前記認定の本件事故の発生事情、治療状況、後遺症状のほかの諸事情を総合すると、本件事故により原告が蒙つた精神的損害は、原告に対しては金一五〇万円をもつて慰謝するのが相当と評定する。

三  (損害の填補等)

そうすると、本件事故と相当因果関係にある原告の損害は金三九五万八六七三円となるところ、すでに五〇万円の支払を受けたことは原告の自認するところであるので、これを前記賠償分金三九五万八六七三円より控除した金三四五万八六七三円が原告において被告らに連帯して支払を求めうる金員である。

四  (弁護士費用)

以上のとおり、原告は金三四五万八六七三円の損害金の連帯しての支払を被告らに求めうるところ、弁論の全趣旨によれば、被告らはその任意の支払をなさなかつたので、原告はやむなく弁護士である原告訴訟代理人にその取立を委任し、弁護士会所定の報酬の範囲内で手数料と成功報酬を支払う旨約定していることが認められ、右認定に反する証拠はない。

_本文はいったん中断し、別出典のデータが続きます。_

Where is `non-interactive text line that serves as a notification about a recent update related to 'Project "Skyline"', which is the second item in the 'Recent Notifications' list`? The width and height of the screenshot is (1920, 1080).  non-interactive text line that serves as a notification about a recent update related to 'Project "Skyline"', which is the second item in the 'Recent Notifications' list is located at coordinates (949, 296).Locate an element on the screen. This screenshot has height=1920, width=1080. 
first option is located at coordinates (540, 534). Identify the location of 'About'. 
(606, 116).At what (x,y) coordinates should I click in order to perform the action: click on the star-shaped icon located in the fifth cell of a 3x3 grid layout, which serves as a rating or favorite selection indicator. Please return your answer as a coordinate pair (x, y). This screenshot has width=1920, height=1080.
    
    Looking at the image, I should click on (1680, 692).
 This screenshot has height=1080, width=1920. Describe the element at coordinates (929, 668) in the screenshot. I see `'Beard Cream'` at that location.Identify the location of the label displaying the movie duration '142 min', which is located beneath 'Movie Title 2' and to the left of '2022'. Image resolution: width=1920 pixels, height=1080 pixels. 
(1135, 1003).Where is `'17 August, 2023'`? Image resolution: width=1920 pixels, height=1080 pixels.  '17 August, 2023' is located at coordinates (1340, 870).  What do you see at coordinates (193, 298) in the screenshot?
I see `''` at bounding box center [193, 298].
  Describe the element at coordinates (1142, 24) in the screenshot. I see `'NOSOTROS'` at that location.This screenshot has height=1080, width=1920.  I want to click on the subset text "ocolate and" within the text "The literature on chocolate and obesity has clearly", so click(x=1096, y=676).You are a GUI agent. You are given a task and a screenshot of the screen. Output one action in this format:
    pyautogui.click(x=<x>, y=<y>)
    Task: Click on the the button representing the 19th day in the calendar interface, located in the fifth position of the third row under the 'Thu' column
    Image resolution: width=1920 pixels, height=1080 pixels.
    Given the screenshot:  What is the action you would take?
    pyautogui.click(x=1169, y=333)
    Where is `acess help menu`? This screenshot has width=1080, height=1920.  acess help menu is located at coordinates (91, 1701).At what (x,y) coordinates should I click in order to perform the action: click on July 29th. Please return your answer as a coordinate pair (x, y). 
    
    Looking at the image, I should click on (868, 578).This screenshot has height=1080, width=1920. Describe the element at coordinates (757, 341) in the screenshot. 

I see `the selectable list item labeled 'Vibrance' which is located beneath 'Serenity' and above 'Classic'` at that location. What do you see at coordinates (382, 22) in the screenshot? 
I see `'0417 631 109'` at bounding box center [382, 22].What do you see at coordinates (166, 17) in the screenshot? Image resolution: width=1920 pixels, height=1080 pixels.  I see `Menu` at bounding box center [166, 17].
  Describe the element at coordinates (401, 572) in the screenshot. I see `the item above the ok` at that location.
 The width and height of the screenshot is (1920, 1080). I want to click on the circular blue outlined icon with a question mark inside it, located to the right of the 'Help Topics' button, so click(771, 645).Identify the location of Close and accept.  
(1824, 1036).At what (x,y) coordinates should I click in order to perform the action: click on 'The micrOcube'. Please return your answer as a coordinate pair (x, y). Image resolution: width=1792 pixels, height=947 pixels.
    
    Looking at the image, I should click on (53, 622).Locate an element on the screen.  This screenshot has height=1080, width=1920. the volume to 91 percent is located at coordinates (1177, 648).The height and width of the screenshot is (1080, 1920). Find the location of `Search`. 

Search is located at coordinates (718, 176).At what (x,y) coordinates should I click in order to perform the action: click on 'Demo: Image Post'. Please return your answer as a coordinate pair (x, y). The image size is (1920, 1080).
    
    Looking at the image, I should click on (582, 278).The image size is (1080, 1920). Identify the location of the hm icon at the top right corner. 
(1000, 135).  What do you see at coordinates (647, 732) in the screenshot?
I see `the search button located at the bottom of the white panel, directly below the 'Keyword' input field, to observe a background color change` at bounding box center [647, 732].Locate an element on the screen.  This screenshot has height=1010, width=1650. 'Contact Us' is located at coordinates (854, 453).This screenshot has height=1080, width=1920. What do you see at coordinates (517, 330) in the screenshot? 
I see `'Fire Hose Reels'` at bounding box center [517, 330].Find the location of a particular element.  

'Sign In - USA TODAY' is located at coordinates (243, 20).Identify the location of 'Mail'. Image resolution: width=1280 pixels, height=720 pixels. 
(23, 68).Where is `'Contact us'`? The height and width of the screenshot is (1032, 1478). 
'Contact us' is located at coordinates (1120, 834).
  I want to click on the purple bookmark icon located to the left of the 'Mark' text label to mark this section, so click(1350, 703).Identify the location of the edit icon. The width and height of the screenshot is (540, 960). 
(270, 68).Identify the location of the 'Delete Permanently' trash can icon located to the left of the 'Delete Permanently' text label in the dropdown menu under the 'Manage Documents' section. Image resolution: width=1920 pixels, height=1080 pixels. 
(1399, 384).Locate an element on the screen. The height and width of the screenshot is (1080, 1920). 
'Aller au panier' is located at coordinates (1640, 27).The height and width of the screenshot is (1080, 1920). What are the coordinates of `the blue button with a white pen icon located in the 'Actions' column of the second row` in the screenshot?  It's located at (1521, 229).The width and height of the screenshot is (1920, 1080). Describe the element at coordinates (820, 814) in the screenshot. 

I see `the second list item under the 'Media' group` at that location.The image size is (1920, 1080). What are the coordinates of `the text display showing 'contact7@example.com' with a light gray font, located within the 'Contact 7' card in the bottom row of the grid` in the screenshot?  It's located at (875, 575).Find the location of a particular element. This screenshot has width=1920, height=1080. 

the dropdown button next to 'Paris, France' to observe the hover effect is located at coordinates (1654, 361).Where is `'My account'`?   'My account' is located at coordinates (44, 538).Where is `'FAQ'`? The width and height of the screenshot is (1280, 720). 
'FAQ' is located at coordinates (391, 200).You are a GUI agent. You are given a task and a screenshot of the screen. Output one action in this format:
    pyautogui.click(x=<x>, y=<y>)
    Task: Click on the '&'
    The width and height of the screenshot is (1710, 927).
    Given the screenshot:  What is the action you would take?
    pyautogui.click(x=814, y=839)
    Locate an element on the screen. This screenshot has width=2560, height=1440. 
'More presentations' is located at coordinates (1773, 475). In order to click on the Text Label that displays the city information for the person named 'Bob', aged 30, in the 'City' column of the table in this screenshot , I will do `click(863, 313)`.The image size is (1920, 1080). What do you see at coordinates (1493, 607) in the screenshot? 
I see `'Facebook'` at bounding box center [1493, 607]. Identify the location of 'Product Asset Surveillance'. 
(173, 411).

しかし本件事案の内容、審理の経過、認容額に照らすと、原告が被告らに負担を求めうる弁護士費用相当分は、六〇万円であつて、これをこえる部分迄被告らに負担を求めることはできない。

五  (結論)

そうすると、原告は金四〇五万八六七三円およびこれより六〇万円を控除した内金三四五万八六七三円に対する事故発生の日である昭和四五年三月三〇日より支払済み迄年五分の割合による民法所定遅延損害金の連帯しての支払を求めうるので、原告の本訴各請求を右限度で認容し、その余は理由なく失当として棄却することとし、訴訟費用の負担について民訴法八九条を、仮執行の宣言について同法一九六条を適用し、主文のとおり判決する。